One of the most important things in regard to fat and
disease is a medical test called the "blood lipid profile", which reveals
the amounts of various fats, especially triglycerides and cholesterol in the
blood. It also identifies the protein carriers with which these lipids are
traveling. This test can tell you a great deal about your risk for
developing CVD. The most important factor for CVD is blood cholesterol. A
person's blood cholesterol concentration is considered to be a predictor of
that person's liklihood of suffering a heart attack or stroke, and the
higher the cholesterol level, the earlier the episode is expected to occur.

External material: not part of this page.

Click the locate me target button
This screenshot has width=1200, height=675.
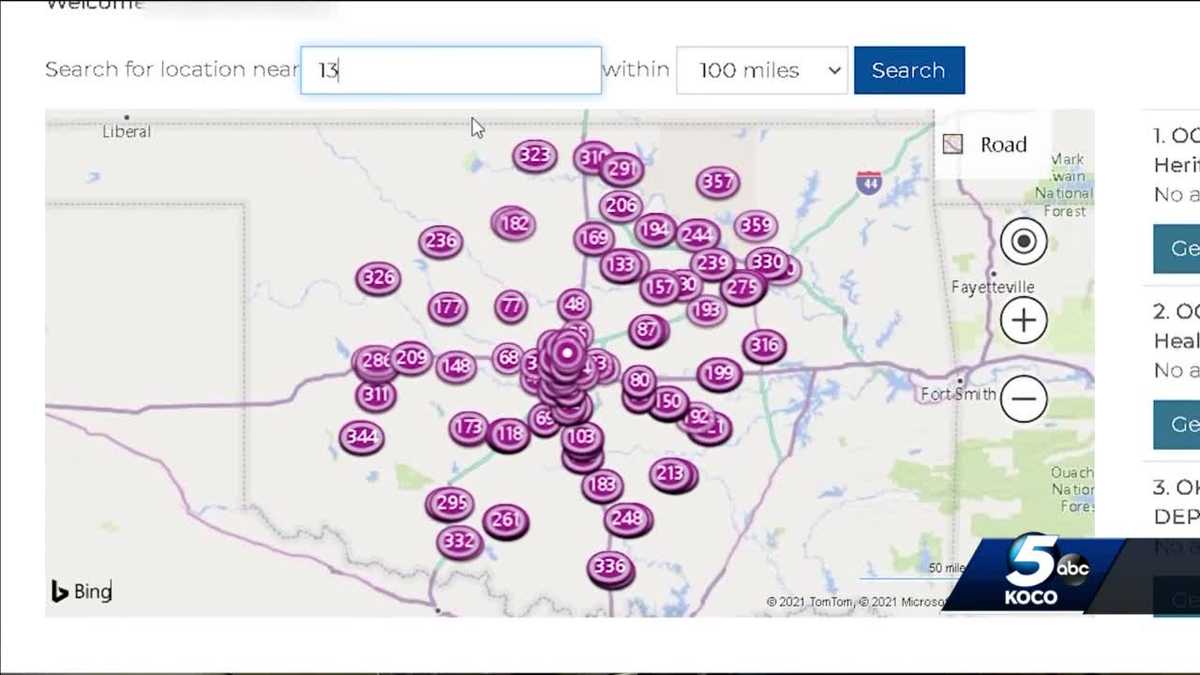coord(1023,241)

Blood cholesterol is one of the three major risk factors for CVD. The other
two are smoking and high blood pressure. The main dietary factor associated
with elevated blood cholesterol is a high intake of saturated fat, which the
body uses to make cholesterol on its own. In comparison, the cholesterol you
consume directly from foods makes up only a small part of the cholesterol in
your blood. Everyone's ability to handle food cholesterol is determined
somewhat by genetics. About 10 percent of people exhibit little increase in
their blood cholesterol even with a high dietary intake. About 10 percent
more respond to the same diet with greatly increased blood cholesterol. A
few people have inherited a total inability to clear from their blood the
cholesterol they have eaten. This condition is rare, but it is well known
because the study of the condition led to the discovery of how cholesterol
is transported in the body. An effective tactic against high blood
cholesterol is to trim the fat, and especially the saturated fat from foods.
There are some fats you actually need
The human body can use carbohydrate, fat, or protein
synthesize nearly all of the fatty acids it needs. Two are well-known
exceptions: Linoleic acid and linolenic acid, these fatty acids are more
popularly known as the Omega 3 and 6 fatty acids.